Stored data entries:
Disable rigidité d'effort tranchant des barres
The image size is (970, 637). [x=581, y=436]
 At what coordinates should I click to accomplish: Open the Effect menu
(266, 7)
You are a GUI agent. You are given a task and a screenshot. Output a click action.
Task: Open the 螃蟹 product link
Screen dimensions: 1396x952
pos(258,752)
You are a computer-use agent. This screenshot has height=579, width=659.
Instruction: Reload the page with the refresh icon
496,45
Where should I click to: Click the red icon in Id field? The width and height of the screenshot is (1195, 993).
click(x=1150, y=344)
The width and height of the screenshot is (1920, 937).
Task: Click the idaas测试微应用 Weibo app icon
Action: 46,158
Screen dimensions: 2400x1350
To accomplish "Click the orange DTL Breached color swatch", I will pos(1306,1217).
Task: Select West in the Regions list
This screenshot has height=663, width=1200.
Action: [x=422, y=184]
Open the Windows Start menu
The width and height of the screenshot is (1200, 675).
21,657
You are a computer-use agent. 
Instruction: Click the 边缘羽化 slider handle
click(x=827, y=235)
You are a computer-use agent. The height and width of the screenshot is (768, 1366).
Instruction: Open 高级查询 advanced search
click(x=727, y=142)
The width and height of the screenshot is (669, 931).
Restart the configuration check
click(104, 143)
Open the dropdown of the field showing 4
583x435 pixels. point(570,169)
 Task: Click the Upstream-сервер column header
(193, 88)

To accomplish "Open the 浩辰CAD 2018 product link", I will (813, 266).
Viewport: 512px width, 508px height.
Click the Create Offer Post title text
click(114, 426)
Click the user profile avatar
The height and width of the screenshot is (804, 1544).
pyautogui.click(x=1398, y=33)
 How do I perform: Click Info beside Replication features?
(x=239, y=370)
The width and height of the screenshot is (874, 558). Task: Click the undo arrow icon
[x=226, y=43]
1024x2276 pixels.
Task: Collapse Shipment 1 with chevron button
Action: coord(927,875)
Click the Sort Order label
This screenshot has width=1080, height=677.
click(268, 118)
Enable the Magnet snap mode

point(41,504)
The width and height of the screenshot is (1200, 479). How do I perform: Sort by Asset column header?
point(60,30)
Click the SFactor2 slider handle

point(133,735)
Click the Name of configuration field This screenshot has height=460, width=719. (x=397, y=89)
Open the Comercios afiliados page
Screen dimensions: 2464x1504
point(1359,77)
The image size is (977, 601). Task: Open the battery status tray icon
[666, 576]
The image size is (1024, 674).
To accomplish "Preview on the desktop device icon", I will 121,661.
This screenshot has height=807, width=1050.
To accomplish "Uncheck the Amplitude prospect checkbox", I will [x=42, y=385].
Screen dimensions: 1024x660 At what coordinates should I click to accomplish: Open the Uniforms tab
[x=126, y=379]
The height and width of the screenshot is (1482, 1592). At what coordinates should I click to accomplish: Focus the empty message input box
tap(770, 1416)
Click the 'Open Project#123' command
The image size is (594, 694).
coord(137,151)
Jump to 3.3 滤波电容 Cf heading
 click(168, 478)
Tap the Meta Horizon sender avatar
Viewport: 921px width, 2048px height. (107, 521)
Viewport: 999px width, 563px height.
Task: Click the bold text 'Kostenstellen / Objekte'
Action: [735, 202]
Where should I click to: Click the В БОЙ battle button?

▶ INSTRUCTIONS TO FOLLOW: Could you retype all of the records above exactly as they appear?

▶ ANSWER FOR THE TASK:
Disable rigidité d'effort tranchant des barres
The image size is (970, 637). [x=581, y=436]
 At what coordinates should I click to accomplish: Open the Effect menu
(266, 7)
You are a GUI agent. You are given a task and a screenshot. Output a click action.
Task: Open the 螃蟹 product link
Screen dimensions: 1396x952
pos(258,752)
You are a computer-use agent. This screenshot has height=579, width=659.
Instruction: Reload the page with the refresh icon
496,45
Where should I click to: Click the red icon in Id field? The width and height of the screenshot is (1195, 993).
click(x=1150, y=344)
The width and height of the screenshot is (1920, 937).
Task: Click the idaas测试微应用 Weibo app icon
Action: 46,158
Screen dimensions: 2400x1350
To accomplish "Click the orange DTL Breached color swatch", I will pos(1306,1217).
Task: Select West in the Regions list
This screenshot has height=663, width=1200.
Action: [x=422, y=184]
Open the Windows Start menu
The width and height of the screenshot is (1200, 675).
21,657
You are a computer-use agent. 
Instruction: Click the 边缘羽化 slider handle
click(x=827, y=235)
You are a computer-use agent. The height and width of the screenshot is (768, 1366).
Instruction: Open 高级查询 advanced search
click(x=727, y=142)
The width and height of the screenshot is (669, 931).
Restart the configuration check
click(104, 143)
Open the dropdown of the field showing 4
583x435 pixels. point(570,169)
 Task: Click the Upstream-сервер column header
(193, 88)

To accomplish "Open the 浩辰CAD 2018 product link", I will (813, 266).
Viewport: 512px width, 508px height.
Click the Create Offer Post title text
click(114, 426)
Click the user profile avatar
The height and width of the screenshot is (804, 1544).
pyautogui.click(x=1398, y=33)
 How do I perform: Click Info beside Replication features?
(x=239, y=370)
The width and height of the screenshot is (874, 558). Task: Click the undo arrow icon
[x=226, y=43]
1024x2276 pixels.
Task: Collapse Shipment 1 with chevron button
Action: coord(927,875)
Click the Sort Order label
This screenshot has width=1080, height=677.
click(268, 118)
Enable the Magnet snap mode

point(41,504)
The width and height of the screenshot is (1200, 479). How do I perform: Sort by Asset column header?
point(60,30)
Click the SFactor2 slider handle

point(133,735)
Click the Name of configuration field This screenshot has height=460, width=719. (x=397, y=89)
Open the Comercios afiliados page
Screen dimensions: 2464x1504
point(1359,77)
The image size is (977, 601). Task: Open the battery status tray icon
[666, 576]
The image size is (1024, 674).
To accomplish "Preview on the desktop device icon", I will 121,661.
This screenshot has height=807, width=1050.
To accomplish "Uncheck the Amplitude prospect checkbox", I will [x=42, y=385].
Screen dimensions: 1024x660 At what coordinates should I click to accomplish: Open the Uniforms tab
[x=126, y=379]
The height and width of the screenshot is (1482, 1592). At what coordinates should I click to accomplish: Focus the empty message input box
tap(770, 1416)
Click the 'Open Project#123' command
The image size is (594, 694).
coord(137,151)
Jump to 3.3 滤波电容 Cf heading
 click(168, 478)
Tap the Meta Horizon sender avatar
Viewport: 921px width, 2048px height. (107, 521)
Viewport: 999px width, 563px height.
Task: Click the bold text 'Kostenstellen / Objekte'
Action: [735, 202]
Where should I click to: Click the В БОЙ battle button?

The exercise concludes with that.